Quelques réflexions sur le rapport de la cour des comptes de septembre 2017

Nous avons pris connaissance du rapport de la Cour des comptes sur l’application des lois de financement de la sécurité sociale lequel, en ses pages 398 à 443, s’intéresse vivement aux pharmaciens, ainsi qu’à la réponse du Conseil de l’Ordre (pp 709 à 714).

Il nous a semblé étonnant que certaines caractéristiques de l’état des lieux décrit par les auditeurs de la rue Cambon ne fasse l’objet d’aucune observation ; il est vrai qu’il est difficile dans un courrier annexé à un rapport d’étudier et de proposer des remèdes aux supposées distorsions dénoncées au fil des pages.
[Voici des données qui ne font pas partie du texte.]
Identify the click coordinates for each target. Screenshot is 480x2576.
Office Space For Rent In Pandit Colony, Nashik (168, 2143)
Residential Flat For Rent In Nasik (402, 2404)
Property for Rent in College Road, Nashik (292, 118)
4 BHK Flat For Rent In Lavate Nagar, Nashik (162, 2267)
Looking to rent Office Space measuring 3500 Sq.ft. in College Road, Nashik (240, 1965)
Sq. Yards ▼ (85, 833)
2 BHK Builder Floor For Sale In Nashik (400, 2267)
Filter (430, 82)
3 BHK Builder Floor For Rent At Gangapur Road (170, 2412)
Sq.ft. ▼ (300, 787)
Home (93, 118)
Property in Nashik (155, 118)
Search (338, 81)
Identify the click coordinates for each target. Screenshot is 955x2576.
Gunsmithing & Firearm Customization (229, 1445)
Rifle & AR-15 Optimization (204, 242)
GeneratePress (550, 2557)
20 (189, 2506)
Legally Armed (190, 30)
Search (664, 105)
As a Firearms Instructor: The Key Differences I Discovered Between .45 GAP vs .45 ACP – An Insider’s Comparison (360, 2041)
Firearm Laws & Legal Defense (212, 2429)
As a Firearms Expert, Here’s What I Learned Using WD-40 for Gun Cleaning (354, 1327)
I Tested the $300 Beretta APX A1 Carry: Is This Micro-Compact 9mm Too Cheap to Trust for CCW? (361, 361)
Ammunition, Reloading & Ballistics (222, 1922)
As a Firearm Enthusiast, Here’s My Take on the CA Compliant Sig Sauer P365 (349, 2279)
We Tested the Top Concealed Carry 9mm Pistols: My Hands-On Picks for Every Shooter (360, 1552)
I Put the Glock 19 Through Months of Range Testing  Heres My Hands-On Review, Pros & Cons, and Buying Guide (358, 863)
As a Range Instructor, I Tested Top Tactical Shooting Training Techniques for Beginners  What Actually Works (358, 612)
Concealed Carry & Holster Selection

Mais trois points (parmi de nombreux autres) ont retenu notre attention :

(i)Le premier est de rappeler que la DGCCRF estime que les remises sur produits non remboursables  et autres avantages de coopération commerciale dépassent les 70 % du chiffre d’affaires des entreprises pharmaceutiques : manifestement cette dénonciation est un encouragement pour les services de l’Etat et pour la CPAM pour non seulement intensifier des contrôles de régularité du versement de ces remises mais surtout pour négocier de nouvelles baisses de marge ou de prix avec les pharmaciens : il semble capital que les pharmaciens soient conscients de cette menace ;

(ii)Le second est de souligner que le transfert de la marge du grossiste répartiteur au profit des pharmacies, en cas de vente directe, n’a pas de contrepartie en termes de fréquence de livraison ou de sécurité des opérations de logistique entre le lieu de fabrication et la pharmacie ; au lieu de s’attacher à la présence de pharmaciens responsables au sein des établissements pharmaceutiques, c’est à cette contrepartie que l’Ordre devrait démontrer et justifier ;

(iii) enfin, de façon très technique, il est rappelé l’existence d’une contribution légale due par les fabricants et grossistes répartiteurs au profit de l’assurance maladie, et composée de trois sources dont la troisième est assise sur la marge réglementée rétrocédée aux officines (question complémentaire à la précédente) ; il est stupéfiant d’apprendre que « les assiettes respectives des trois parts ne sont pas connues » ; il y a en l’espèce un effort considérable de transparence à réaliser par la profession si elle ne veut pas être soupçonnée de vivre de pratiques nébuleuses et d’ailleurs la menace est formulée par la Cour qui conseille une augmentation du taux d’imposition de la taxe, considérant implicitement que l’assiette de rétrocession de marge déclarée est bien trop faible par rapport à sa valeur réelle.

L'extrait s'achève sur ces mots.